In criminal justice news there's been two big stories this week: Amanda Knox's bullshit conviction and Mike Huckabee's questionable pardon. And both seem to have been brought about by moral clarity rendered through religious conviction. Here's Joe Canonon on Huckabee's penchant for pardoning criminals while accepting the word of pastors over prosecutors:
Huckabee has proudly declared on many occasions that he
disdains the separation of church and state, insisting that his strict
Baptist piety should serve as the bedrock of public policy. Nowhere in
his record as governor was the influence of religious zeal felt more
heavily than in the distribution of pardons and commutations, as his
own explanations have indicated. During those years he granted more
commutations and pardons than any governor during the previous four
decades, many of them surely justified as a response to excessive
penalties under the state's draconian narcotics laws. But others were
deeply controversial, especially because so many of his acts of mercy
appeared to depend on interventions by fellow Baptist preachers and by
inmate professions of renewed Christian faith.

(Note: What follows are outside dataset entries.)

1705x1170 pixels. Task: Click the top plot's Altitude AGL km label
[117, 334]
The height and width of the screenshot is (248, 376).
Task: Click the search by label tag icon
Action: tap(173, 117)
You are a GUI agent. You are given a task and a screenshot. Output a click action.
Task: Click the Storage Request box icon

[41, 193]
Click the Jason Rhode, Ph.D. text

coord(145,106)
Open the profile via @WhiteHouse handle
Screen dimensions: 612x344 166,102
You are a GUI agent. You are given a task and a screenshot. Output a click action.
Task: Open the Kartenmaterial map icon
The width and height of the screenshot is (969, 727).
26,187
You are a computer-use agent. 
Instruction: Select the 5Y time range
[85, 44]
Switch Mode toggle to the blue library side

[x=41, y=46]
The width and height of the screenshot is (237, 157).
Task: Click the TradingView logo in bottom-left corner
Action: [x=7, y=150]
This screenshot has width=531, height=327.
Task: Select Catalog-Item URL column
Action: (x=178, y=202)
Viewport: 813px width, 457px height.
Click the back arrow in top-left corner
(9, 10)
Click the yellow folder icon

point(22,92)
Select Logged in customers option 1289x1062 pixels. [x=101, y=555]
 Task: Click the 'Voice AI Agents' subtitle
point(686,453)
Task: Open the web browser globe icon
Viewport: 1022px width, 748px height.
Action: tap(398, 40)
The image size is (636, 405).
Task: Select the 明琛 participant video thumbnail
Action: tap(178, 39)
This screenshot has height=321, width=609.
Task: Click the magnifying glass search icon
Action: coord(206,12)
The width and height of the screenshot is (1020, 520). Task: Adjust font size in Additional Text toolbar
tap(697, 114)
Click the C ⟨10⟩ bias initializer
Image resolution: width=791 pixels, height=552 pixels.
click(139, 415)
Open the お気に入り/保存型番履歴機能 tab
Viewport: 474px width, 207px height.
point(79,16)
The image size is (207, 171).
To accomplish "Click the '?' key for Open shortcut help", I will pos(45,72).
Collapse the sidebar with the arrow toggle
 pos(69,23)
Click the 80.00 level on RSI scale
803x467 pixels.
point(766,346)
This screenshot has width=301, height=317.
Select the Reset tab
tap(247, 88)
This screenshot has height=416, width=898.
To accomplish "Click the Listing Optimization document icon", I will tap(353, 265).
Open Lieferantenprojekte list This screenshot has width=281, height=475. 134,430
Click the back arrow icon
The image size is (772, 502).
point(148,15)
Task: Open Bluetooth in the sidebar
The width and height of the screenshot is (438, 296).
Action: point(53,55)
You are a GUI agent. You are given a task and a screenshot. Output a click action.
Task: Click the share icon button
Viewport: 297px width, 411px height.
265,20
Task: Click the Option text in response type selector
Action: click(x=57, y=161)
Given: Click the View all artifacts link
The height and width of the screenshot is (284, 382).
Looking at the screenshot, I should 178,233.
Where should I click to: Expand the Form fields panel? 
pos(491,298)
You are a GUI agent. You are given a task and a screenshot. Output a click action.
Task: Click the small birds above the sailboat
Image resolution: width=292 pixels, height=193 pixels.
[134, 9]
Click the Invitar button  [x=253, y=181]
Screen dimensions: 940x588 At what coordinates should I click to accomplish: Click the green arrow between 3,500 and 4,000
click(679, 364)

It should come as little surprise that word got out in Arkansas that securing a commuted sentence from the governor was made easier by declaring a new found devotion to God. And here's Timothy Egan on Knox:
Still, to many Italians, Amanda Knox is a spoiled, amoral American
college girl who has not shown sufficient remorse for the death of her
roommate. The narrative of the manipulative she-devil is widespread.
I'm generally a proponent of clemency and this isn't to overly demonize religion. But in both of these examples there was a tendency to mete out justice by channeling God's will. Knox was punished partly for being judged a loose, lascivious woman. Huckabee accepted the judgment of spiritual advisers over career justice professionals. In both instances, faith was more important fact.